Recently, an 1898 letter that Jewett wrote to Tyson about purchasing Hamilton House came to light. Richard Becker, an antiques dealer in South Berwick, obtained the letter and shared its contents with Historic New England.

In the letter, Jewett wrote Tyson that should she want to buy the property, there could be a delay in closing on the sale because the owner was beset with family issues. She goes on to say that “if you should wish it, I could try to get [the seller] to employ our lawyer…and he would put matters through quickly.”

In confirming that Jewett was instrumental in the Tysons’ purchase of Hamilton House, the letter offers a vital link to the site’s history. It also exemplifies the value of primary source material for researchers. Gone are the filters of interpretation. The reader becomes first-hand witness to the moment in time. Letters from Jewett to her partner Annie Fields and to friends during the Hamilton House restoration evoke a friendship between Jewett and the Tysons deepening beyond acquaintanceship. Jewett wrote of the Tysons staying with her family during the Hamilton House restoration; of sitting in the garden with the Tysons; of going to the circus with them—and even that Emily charitably “paid in a lot of little boys [to the circus].” Jewett noted in a letter to Annie Fields: “Mrs. Tyson has gone down to the house and will not be back until late this afternoon. It is a lovely day to be out of doors and to see about her planting &c.”

Jewett was so pleased about the Tysons’ restoration of the site that she wrote The Tory Lover, a novel anachronistically set on the eve of the American Revolution at Hamilton House (the house was built c. 1785).

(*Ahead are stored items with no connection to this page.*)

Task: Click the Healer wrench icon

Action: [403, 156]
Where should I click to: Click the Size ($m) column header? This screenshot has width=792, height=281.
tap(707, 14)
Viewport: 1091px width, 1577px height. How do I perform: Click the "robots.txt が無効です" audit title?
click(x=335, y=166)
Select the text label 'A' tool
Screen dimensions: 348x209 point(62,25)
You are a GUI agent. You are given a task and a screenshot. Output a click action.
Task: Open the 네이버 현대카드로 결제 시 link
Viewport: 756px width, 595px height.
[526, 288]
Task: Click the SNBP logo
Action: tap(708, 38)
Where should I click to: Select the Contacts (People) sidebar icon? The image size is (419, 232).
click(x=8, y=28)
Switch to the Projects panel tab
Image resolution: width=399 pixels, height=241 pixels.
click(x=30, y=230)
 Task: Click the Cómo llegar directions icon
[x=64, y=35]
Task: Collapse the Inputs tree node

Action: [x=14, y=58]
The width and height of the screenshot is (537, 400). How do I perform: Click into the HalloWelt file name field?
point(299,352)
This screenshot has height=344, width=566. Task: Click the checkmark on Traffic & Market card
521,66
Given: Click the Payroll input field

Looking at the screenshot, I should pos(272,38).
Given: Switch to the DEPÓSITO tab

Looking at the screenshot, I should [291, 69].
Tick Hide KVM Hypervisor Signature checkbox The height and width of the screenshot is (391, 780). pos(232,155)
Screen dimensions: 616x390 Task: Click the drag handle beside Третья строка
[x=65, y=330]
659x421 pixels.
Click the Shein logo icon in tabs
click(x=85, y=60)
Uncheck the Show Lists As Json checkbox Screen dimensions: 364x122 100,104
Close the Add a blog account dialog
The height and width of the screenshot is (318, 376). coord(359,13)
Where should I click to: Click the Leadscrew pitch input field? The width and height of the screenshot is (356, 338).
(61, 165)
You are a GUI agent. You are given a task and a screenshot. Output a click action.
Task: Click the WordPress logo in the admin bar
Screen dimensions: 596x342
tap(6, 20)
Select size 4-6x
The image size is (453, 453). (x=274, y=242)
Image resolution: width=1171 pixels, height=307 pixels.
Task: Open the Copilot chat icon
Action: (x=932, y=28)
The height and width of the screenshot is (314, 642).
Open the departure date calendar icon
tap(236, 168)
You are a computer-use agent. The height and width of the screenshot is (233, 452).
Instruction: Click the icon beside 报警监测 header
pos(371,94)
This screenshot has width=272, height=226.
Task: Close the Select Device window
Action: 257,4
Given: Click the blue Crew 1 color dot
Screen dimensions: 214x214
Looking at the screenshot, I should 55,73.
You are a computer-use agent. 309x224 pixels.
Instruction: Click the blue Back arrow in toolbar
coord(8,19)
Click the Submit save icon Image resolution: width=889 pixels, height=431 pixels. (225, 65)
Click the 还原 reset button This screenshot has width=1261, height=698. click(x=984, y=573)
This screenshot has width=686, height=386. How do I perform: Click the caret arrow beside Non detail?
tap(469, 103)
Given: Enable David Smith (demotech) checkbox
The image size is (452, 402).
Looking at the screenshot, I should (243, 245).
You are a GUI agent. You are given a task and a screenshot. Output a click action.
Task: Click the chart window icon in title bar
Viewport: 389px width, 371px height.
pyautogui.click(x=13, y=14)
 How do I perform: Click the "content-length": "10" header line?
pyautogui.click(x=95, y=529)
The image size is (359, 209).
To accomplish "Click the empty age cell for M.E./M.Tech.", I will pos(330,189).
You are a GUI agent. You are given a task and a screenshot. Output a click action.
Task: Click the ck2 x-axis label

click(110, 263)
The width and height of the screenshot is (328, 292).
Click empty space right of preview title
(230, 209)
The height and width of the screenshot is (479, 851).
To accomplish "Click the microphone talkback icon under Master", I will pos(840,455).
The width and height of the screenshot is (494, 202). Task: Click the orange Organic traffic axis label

The Tysons were so delighted with the novel that they added interior design elements in homage to the work to their first-floor reception room. The reception room also houses a Jewett work, Betty Leicester’s Christmas with the inscription, “For little Emily and her squirrel from their affectionate friend, The Author!”

The twenty-first century visitor to Hamilton House can now use the wrought iron chairs that Jewett and Tyson may have sat in; look out on the garden, river, and fields; and perhaps glimpse a descendant of Emily’s squirrel scampering across the path. The chairs have been conserved for visitors’ enjoyment, the gardens lovingly maintained, the fields opened, and the river is home to a wide variety of birds. With Jewett’s encouragement, the Tysons preserved Hamilton House for their family’s present. Bequeathing the site to Historic New England gave it a future. .

Left Sarah Orne Jewett’s letter dated March 24, 1898, encouraging Emily Tyson to buy Hamilton House. Below Emily Tyson stands at the top step underneath an arbor in the garden at Hamilton House in September 1903.